----- ENTRIES PROVIDED -----
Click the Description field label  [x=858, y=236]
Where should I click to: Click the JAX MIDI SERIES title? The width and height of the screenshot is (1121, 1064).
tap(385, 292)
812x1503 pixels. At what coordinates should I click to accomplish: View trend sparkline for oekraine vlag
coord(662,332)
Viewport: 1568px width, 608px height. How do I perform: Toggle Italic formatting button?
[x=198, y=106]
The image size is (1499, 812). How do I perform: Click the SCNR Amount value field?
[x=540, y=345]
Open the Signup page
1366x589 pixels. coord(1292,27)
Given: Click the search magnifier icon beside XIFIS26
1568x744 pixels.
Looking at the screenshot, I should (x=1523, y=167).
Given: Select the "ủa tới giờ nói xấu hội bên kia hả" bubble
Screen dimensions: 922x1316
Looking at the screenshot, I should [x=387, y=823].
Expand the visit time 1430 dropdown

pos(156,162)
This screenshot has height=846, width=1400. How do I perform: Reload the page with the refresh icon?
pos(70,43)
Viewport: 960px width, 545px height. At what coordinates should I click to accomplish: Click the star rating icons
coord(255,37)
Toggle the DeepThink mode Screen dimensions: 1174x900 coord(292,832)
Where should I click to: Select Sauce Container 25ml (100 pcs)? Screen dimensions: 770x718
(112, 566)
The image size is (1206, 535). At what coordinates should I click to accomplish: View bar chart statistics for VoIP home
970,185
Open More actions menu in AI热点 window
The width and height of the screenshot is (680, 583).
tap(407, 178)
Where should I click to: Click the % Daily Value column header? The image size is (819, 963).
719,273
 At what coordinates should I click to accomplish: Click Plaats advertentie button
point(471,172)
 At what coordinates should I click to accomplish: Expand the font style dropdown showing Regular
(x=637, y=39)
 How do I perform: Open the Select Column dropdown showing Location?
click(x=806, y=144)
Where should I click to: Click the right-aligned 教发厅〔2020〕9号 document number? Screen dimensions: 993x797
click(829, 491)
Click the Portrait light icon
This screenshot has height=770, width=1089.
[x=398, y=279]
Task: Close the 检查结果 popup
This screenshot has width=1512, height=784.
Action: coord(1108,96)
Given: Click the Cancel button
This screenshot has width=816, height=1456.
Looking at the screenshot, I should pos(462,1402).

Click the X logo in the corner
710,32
-----
Recast every line of the data above as a JSON list of strings, one string per line, omitting blank lines.

[
  "Click the Description field label  [x=858, y=236]",
  "Where should I click to: Click the JAX MIDI SERIES title? The width and height of the screenshot is (1121, 1064).",
  "tap(385, 292)",
  "812x1503 pixels. At what coordinates should I click to accomplish: View trend sparkline for oekraine vlag",
  "coord(662,332)",
  "Viewport: 1568px width, 608px height. How do I perform: Toggle Italic formatting button?",
  "[x=198, y=106]",
  "The image size is (1499, 812). How do I perform: Click the SCNR Amount value field?",
  "[x=540, y=345]",
  "Open the Signup page",
  "1366x589 pixels. coord(1292,27)",
  "Given: Click the search magnifier icon beside XIFIS26",
  "1568x744 pixels.",
  "Looking at the screenshot, I should (x=1523, y=167).",
  "Given: Select the \"ủa tới giờ nói xấu hội bên kia hả\" bubble",
  "Screen dimensions: 922x1316",
  "Looking at the screenshot, I should [x=387, y=823].",
  "Expand the visit time 1430 dropdown",
  "pos(156,162)",
  "This screenshot has height=846, width=1400. How do I perform: Reload the page with the refresh icon?",
  "pos(70,43)",
  "Viewport: 960px width, 545px height. At what coordinates should I click to accomplish: Click the star rating icons",
  "coord(255,37)",
  "Toggle the DeepThink mode Screen dimensions: 1174x900 coord(292,832)",
  "Where should I click to: Select Sauce Container 25ml (100 pcs)? Screen dimensions: 770x718",
  "(112, 566)",
  "The image size is (1206, 535). At what coordinates should I click to accomplish: View bar chart statistics for VoIP home",
  "970,185",
  "Open More actions menu in AI热点 window",
  "The width and height of the screenshot is (680, 583).",
  "tap(407, 178)",
  "Where should I click to: Click the % Daily Value column header? The image size is (819, 963).",
  "719,273",
  " At what coordinates should I click to accomplish: Click Plaats advertentie button",
  "point(471,172)",
  " At what coordinates should I click to accomplish: Expand the font style dropdown showing Regular",
  "(x=637, y=39)",
  " How do I perform: Open the Select Column dropdown showing Location?",
  "click(x=806, y=144)",
  "Where should I click to: Click the right-aligned 教发厅〔2020〕9号 document number? Screen dimensions: 993x797",
  "click(829, 491)",
  "Click the Portrait light icon",
  "This screenshot has height=770, width=1089.",
  "[x=398, y=279]",
  "Task: Close the 检查结果 popup",
  "This screenshot has width=1512, height=784.",
  "Action: coord(1108,96)",
  "Given: Click the Cancel button",
  "This screenshot has width=816, height=1456.",
  "Looking at the screenshot, I should pos(462,1402).",
  "Click the X logo in the corner",
  "710,32"
]